Richmond Lock has all three gates up for normal maintained level. On Monday the central gate was down to allow floodwater to clear, so I guess that levels and flow are moderating.
Still high but down a little. Talking with a neighbour in the pub last night and he was having a right rant about the EA as apparently the sluices at PH weir had not been opened (? not an expert on this). His lawn is low lying... so low it is under water, unnecessarily he feels. He was even grumpier as his smaller boat had sunk overnight...
Probably not much use to most, but in Scotland SEPA issue data about river levels. This can be found, amongst other places, at www.wheresthewater.com. Although targetted at paddlers it is of interest.
Still all over the fields above Oxford, the Maybush car park at Newbridge is under water. The Windrush, Evenlode and Thame also flooding surrounding land.
More rain on the way tonight.
And we still have a drought!!?? /forums/images/graemlins/confused.gif
It was about 20mm from the towpath at Sunbury , normally around 900mm . I had to put the boat back on the mooring . I helped a mate move his boat and he helped me , the dingy ride back .... I would have pointed the dingy into the flow and glided across but ohhh noooo not my mate ! It was like a sling shot when he turned the dingy with the flow /forums/images/graemlins/grin.gif Im sure our finger prints are inbedded into the foot path /forums/images/graemlins/grin.gif
[ QUOTE ]
[ QUOTE ]
It was about 20mm from the towpath at Sunbury , normally around 900mm
[/ QUOTE ]
Someone translate this into English for me please
[/ QUOTE ]
It was just under an inch...........normally around 3 feet.......but dont worry, I dont suppose Jason actually measured it so there will be a certain amount of carpenters creep in the figures.....
You know looking at the monitoring points in the above post, it puts the horrendous task facing the EA into some perspective.
Lots of "rivers" that I was not really aware of.

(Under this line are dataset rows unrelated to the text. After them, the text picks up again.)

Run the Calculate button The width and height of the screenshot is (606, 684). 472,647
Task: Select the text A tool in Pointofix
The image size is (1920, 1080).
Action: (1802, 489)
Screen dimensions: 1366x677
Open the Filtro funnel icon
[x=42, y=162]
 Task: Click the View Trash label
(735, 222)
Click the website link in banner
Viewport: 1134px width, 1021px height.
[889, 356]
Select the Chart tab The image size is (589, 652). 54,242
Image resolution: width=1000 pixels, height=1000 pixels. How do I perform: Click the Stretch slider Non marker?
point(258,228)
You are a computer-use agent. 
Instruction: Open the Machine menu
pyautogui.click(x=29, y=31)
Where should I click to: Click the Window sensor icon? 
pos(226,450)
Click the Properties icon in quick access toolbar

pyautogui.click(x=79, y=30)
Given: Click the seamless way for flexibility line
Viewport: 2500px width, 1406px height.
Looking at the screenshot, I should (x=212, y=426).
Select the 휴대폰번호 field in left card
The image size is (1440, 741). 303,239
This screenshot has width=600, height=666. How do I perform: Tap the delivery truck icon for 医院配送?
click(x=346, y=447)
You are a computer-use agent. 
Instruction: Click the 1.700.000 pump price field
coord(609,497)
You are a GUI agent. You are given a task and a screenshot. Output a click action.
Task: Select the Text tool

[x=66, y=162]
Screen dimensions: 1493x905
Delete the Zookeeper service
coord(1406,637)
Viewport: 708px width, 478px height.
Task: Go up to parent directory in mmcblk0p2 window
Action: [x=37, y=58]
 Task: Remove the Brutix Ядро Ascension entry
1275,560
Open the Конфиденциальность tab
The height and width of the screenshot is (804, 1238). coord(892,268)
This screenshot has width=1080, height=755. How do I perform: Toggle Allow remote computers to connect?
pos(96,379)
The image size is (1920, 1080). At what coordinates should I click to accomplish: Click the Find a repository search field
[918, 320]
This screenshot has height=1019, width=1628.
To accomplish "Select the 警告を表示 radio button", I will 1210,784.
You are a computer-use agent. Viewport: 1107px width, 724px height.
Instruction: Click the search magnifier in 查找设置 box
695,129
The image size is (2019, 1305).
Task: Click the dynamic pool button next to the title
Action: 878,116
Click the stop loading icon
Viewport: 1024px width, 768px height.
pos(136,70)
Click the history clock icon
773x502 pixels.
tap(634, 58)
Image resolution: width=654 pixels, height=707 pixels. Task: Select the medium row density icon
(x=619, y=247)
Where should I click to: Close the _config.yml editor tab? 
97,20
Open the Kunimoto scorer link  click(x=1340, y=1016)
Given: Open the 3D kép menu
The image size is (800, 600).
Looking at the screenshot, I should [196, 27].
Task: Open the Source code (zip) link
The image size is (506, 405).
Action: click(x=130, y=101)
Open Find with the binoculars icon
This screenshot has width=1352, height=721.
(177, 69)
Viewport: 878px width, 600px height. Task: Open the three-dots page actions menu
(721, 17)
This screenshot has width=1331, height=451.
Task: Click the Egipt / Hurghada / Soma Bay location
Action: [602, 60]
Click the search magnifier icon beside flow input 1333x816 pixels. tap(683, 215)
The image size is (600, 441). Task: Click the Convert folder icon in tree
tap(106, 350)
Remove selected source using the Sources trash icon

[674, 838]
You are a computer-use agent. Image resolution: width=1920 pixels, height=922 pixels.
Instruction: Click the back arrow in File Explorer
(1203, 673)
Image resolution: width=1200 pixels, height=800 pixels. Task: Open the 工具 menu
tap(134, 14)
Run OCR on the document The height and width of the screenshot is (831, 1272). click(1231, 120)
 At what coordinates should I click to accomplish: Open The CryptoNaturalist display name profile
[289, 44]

OK many of these are for most of the year not much more than a muddy ditch - and then a raging torrent when the heavens open.
We winge and complain when EA do a lot of work (winter closures) on a tiny part of the fluvial scheme and put up the fees for usage by what looks like more than advertised - I got mine this morning.
I suppose we should all be very glad that we are allowed to venture upon it at all....
I really don't envy that nice Mrs. McKeever's job at all; her boat may even be sunk in the floods.
Today at 3pm the river was running very very fast but the levels here were summer levels. Having said that there is still a great deal of water laying on the flood plains which has yet to seep back to the river.